> _Selected text_

□ □ □

National mineral assessment tract GB12 (Porphyry Cu (North America))

Tract GB12
Geographic region Great Basin
Tract area 24,600sq km
Deposit type Porphyry Cu (North America)
Deposit age Middle Tertiary

Deposit model

Model code 17
Model type descriptive
Title Descriptive model of porphyry Cu
Authors Dennis P. Cox
URL https://pubs.usgs.gov/bul/b1693/html/bull9ik5.htm
Source https://pubs.er.usgs.gov/publication/b1693

Estimates

Confidence Number of
deposits
90% 0
50% 0
10% 2
5% 3
1% 4

P(none): 0.8

Estimators: Stoeser, Nutt, Albino, Ludington, Wallace, Nash, Berger, Spanski

Rationale

Explained by Douglas B. Stoeser
On the choice of deposit models
Several belts of Tertiary calc-alkaline igneous rocks, including plutons and associated volcanic rocks, with related porphyry copper, polymetallic vein and replacement, and skarn deposits are exposed in western Utah. The North American subset of the worldwide grade and tonnage model (Mark3 index 81) was used for the quantitative assessment.
On the delineation of permissive tracts
Two permissive tracts were recognized for porphyry copper deposits in Utah. The basis for delineating these tracts are the occurrence of Tertiary calc-alkaline intermediate to silicic intrusive rocks, associated volcanic rocks, and intrusive-related mineral deposits (porphyry copper, polymetallic vein and replacement, and skarn). The two tracts are defined by east-west-trending Tertiary dominantly calc-alkaline magmatic belts in the western part of the State, and they contain most of the significant base and precious metal deposits of Utah (Shawe and Stewart, 1976; Seedorff, 1991). The southern permissive tract is defined by the combination of the Pioche-Marysvale (or Wah Wah-Tushar) and Delamar-Iron Springs mineral belts. Ages of emplacement for the volcanic and intrusive rocks are mainly 34 to 18 Ma. The tract contains intermediate to silicic volcanic rocks, which are primarily associated with ash-flow calderas (Steven and Rowley, 1984; Best, 1989; Stoeser, 1993). The erosion level is such that extensive areas of volcanic rocks are still preserved, although more deeply eroded plutons are exposed near Milford. The southern permissive tract is more favorable for epithermal-type deposits, with possible associated intrusive-related systems at depths below 1 kilometer, the depth to which this assessment was conducted. It should be noted that the tract is approximately 70 percent covered by alluvium. Aeromagnetic surveys were used to define areas of high magnetics that might indicate intrusions at depth. Outside of the three permissive terranes defined above, a few minor base and precious metal occurrences associated with small intrusions are located in the nearby Colorado Plateau, but these areas were considered to have insignificant mineral potential for intrusive-related deposits and were not considered in the estimates for this tract.

□ □ □

> _Extracted entries_
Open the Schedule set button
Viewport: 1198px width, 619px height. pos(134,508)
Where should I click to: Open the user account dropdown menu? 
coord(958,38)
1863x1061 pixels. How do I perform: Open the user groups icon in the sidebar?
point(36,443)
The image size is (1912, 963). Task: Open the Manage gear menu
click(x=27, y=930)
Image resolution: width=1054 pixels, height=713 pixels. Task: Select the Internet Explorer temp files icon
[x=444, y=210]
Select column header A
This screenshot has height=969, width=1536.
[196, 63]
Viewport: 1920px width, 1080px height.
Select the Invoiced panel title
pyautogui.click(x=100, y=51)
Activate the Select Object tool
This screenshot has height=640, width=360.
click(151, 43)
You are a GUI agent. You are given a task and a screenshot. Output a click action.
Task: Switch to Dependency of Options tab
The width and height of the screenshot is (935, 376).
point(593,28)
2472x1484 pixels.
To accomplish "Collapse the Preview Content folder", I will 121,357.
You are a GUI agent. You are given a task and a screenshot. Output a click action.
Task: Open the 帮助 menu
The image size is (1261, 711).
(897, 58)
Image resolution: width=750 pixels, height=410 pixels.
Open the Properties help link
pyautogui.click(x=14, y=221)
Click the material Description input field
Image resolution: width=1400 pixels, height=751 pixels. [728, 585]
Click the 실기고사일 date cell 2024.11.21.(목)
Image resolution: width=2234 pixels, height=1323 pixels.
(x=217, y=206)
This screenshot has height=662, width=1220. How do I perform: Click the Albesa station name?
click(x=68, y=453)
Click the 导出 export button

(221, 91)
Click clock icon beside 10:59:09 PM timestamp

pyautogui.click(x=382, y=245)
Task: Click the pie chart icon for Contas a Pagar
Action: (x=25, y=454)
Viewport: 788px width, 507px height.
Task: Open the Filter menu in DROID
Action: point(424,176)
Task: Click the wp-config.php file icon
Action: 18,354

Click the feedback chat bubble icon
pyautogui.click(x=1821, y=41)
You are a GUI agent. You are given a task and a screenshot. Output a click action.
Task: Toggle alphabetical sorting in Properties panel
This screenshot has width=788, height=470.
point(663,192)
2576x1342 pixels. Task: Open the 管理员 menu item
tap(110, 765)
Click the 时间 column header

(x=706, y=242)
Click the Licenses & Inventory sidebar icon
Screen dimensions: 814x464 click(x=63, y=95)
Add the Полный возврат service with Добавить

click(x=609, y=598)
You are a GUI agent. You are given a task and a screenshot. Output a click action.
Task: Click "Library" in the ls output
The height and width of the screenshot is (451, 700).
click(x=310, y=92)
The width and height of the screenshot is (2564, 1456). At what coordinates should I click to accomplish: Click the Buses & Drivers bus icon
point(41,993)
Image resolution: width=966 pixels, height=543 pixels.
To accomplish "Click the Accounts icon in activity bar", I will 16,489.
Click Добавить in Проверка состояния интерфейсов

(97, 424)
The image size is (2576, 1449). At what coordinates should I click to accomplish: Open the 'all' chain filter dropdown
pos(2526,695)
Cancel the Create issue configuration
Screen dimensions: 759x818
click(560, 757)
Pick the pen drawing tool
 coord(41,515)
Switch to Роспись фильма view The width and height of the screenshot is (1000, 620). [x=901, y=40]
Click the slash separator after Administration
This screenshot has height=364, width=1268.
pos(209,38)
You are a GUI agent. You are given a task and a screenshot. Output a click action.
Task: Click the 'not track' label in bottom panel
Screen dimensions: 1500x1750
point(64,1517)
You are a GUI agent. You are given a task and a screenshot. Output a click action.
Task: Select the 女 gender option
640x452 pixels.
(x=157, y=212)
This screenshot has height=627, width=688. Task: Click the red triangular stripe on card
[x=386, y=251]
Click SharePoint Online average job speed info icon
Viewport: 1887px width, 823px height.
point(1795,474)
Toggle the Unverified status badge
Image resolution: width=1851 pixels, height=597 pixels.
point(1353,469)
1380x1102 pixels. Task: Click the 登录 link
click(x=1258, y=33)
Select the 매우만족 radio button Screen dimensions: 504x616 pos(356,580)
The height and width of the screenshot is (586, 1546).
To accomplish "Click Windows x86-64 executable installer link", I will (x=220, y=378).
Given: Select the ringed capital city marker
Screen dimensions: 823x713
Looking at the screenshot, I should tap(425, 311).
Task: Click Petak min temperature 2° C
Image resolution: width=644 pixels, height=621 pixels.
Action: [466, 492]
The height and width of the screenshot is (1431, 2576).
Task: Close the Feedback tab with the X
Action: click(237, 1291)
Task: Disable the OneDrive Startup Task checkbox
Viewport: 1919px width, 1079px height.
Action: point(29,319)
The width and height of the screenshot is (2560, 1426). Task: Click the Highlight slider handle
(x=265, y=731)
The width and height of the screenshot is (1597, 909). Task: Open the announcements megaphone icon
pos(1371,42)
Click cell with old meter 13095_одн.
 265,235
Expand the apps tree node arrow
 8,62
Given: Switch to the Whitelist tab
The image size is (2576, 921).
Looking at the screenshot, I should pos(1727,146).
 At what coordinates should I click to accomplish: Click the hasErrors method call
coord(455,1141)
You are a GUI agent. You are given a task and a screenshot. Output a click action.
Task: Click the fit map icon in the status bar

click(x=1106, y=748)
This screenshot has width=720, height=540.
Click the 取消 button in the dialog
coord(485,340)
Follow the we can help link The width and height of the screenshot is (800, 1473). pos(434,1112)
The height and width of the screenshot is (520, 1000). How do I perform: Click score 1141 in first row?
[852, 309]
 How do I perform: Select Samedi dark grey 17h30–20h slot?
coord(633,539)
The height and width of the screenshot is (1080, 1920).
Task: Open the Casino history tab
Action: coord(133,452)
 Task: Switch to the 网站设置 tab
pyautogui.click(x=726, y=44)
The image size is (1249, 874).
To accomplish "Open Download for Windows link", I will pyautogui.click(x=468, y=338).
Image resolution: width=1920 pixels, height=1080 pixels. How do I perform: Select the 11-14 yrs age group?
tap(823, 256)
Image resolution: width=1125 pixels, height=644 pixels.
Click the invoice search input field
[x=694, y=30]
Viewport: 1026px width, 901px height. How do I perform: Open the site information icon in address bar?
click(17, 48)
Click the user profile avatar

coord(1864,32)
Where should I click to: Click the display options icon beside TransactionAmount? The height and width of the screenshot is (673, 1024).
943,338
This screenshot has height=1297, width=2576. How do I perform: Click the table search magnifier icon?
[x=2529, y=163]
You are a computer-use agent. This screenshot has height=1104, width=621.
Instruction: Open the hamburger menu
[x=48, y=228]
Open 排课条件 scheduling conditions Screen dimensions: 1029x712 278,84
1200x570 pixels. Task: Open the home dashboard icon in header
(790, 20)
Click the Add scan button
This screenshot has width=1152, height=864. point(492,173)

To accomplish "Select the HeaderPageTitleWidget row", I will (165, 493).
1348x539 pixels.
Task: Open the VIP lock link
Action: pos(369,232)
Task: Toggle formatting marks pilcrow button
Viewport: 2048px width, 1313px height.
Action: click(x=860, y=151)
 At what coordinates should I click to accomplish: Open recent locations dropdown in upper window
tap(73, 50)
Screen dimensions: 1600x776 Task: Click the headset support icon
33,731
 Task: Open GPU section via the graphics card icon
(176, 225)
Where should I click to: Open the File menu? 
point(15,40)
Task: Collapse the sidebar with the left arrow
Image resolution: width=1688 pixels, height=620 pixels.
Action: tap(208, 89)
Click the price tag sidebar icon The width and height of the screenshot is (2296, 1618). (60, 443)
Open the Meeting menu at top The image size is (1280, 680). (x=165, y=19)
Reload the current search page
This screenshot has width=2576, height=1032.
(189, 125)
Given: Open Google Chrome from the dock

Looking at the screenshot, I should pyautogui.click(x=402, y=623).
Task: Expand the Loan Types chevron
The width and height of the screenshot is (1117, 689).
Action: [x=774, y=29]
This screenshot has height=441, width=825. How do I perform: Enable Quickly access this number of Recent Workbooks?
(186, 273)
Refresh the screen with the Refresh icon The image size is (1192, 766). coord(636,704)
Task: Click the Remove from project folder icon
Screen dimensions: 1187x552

□ □ □

> _Problems and tasks_
1. Answer these questions from the tract GB12 assessment text:
(a) What tract area is given?
(b) What value is listed for P(none)?
(c) About what share of the southern permissive tract is covered by alluvium?
2. Write out the tract GB12 assessment text word for word, from "Explained by Douglas" up to and including "the quantitative assessment.".

> _Expected results_
1.
(a) 24,600 sq km
(b) 0.8
(c) Approximately 70 percent

2.
Explained by Douglas B. Stoeser
On the choice of deposit models
Several belts of Tertiary calc-alkaline igneous rocks, including plutons and associated volcanic rocks, with related porphyry copper, polymetallic vein and replacement, and skarn deposits are exposed in western Utah. The North American subset of the worldwide grade and tonnage model (Mark3 index 81) was used for the quantitative assessment.